Таких книг почти не осталось. Их уничтожило время и костры писательских бунтов. Писатели, которых становилось всё больше и больше и, которых почти никто не читал, долго копили ненависть к старым книгам. И однажды, запылали костры. Никодим помнил их зарево, горький дым, влетающий в окна. Будущий читатель был тогда совсем маленьким. Он нашёл Книгу в сугробе, возле дома, в грязном от копоти снегу. Её обложка, обугленная по краям, намокла и покоробилась. Никодим подобрал её, точно раненую птицу и выходил, высушив и расправив страницы.
Мальчик спрятал книгу от взрослых, сберёг её от беспощадных писательских чисток и обысков. Книга стала его главным тайным сокровищем. Он хорошо помнил, как ещё подростком Алёшкой Северовым, он учился читать по этой Книге, учился понимать красоту и лаконичность каждой строки, каждого слова. Он стал последним её читателем. Боже, как давно это было!
Никодим положил Книгу перед собой и, помедлив, раскрыл её наугад. Он знал каждую страницу на память, но всякий раз волшебство текста овладевало им безраздельно и ночной воздух комнаты наполнялся солёным морским бризом, хлопаньем парусов и криком чаек.
«…Из заросли поднялся корабль, — прочёл Никодим, чувствуя внутренний суеверный трепет, — …он всплыл и остановился по самой середине зари. Из этой дали он был виден ясно, как облака. Разбрасывая веселье, он плыл, как вино, роза, кровь, уста, алый бархат и пунцовый огонь. …Крылья пены трепетали под мощным напором его киля…»
Никодим вздохнул, смакуя дурманящее послевкусие текста, пролистнул несколько страниц и прочёл ещё:
«…Береговой ветер, пробуя дуть, лениво теребил паруса; наконец, тепло солнца произвело нужный эффект; воздушный напор усилился, рассеял туман и вылился по реям в лёгкие формы, полные роз.

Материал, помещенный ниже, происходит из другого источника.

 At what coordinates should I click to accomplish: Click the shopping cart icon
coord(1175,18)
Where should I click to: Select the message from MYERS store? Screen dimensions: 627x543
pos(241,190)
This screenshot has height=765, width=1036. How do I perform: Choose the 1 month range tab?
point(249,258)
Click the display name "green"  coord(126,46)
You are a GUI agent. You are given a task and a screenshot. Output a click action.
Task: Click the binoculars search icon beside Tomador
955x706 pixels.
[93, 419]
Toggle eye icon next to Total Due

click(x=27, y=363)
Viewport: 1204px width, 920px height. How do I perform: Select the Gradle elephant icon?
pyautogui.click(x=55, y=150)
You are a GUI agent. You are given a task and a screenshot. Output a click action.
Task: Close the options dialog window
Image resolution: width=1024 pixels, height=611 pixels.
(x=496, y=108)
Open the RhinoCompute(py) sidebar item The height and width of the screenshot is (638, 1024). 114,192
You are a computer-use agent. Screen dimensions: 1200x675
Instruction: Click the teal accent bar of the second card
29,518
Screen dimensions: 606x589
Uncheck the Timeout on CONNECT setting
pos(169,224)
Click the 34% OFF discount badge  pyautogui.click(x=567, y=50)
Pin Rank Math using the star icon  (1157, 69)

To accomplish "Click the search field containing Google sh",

Розовые тени скользили по белизне мачт и снастей, всё было белым, кроме раскинутых, плавно двинутых парусов цвета глубокой радости…»
— Цвета глубокой радости, — повторил Никодим, с сожалением переворачивая последние страницы.
На глаза попались год выпуска, типография, тираж и цена книги. Цена была до неприличия малой. Ни один читатель не польстится на такую смешную цену и не станет читать даже самый короткий и распрекрасный текст. И, совсем уж нелепым, казался Никодиму тираж. 50.000! Это никак не укладывалось в голове. Этот автор, наверное, был миллионером или сумасшедшим, если собирался оплатить столько прочтений! Да и где найти столько читателей, если, во всём Городе их наберётся не больше десятка?! Тот же, скажем, Серафим Гальский заказал как-то тираж в двадцать книг и по сей день не пристроил и половины, хотя сулит читателям огромный барыш.